Factors that increase the risk for addiction transfer:

  • History of eating disorders, food addiction, or compulsive eating
  • Family history of substance abuse
  • Regular alcohol use before surgery
  • History of chronic pain or overuse of narcotics for pain management
  • History of trauma, especially childhood sexual abuse
  • History of depression and other mood or anxiety disorders
  • Lack of adequate support or feeling isolated
  • Avoidance of emotions and experiences
  • History of engaging in self-sabotaging behaviors (binge eating)

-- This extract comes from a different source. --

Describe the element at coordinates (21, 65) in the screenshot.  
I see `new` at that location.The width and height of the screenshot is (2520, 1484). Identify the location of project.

Signs and symptoms of addiction may include:

  • Needing more of the substance or behavior to get the same effect
  • Doing a behavior or using a substance longer or in higher amounts than planned
  • Not being able to cut down, even when you want to
  • An increase in negative consequences caused by the use or behavior (issues with self, family, friends, work, and/or legal problems)
  • Others have suggested that you stop or cut down
  • An increase in hiding or covering up the behavior or use
  • An increase in feelings of guilt and shame
  • Craving or having a strong desire or urge for the substance or behavior
  • Withdrawing from important social, job-related, or recreational activities because of substance use

A Special Note on Alcohol

After surgery, the way the body tolerates alcohol changes for many reasons.

Faster alcohol absorption Your stomach is smaller and/or bypassed, so you will absorb alcohol much faster.
Alcohol takes longer to process For many reasons, alcohol may take longer to be processed by your liver and clear your system.
No eating while drinking Because the diet after surgery recommends that you do not eat and drink at the same time, alcohol will be absorbed faster because there is no food to slow it down in your digestive system.
Chemical/hormonal changes from surgery The chemical/hormonal changes that result from surgery can affect the way your body and brain process and respond to alcohol.

Alcohol is not recommended after surgery. It’s important to get help if you’re struggling with any substance abuse before or after surgery. Learn more about resources to support your health at Kaiser Permanente.

There are many resources at Kaiser Permanente and elsewhere that can support you and help you get back on track. You are not alone.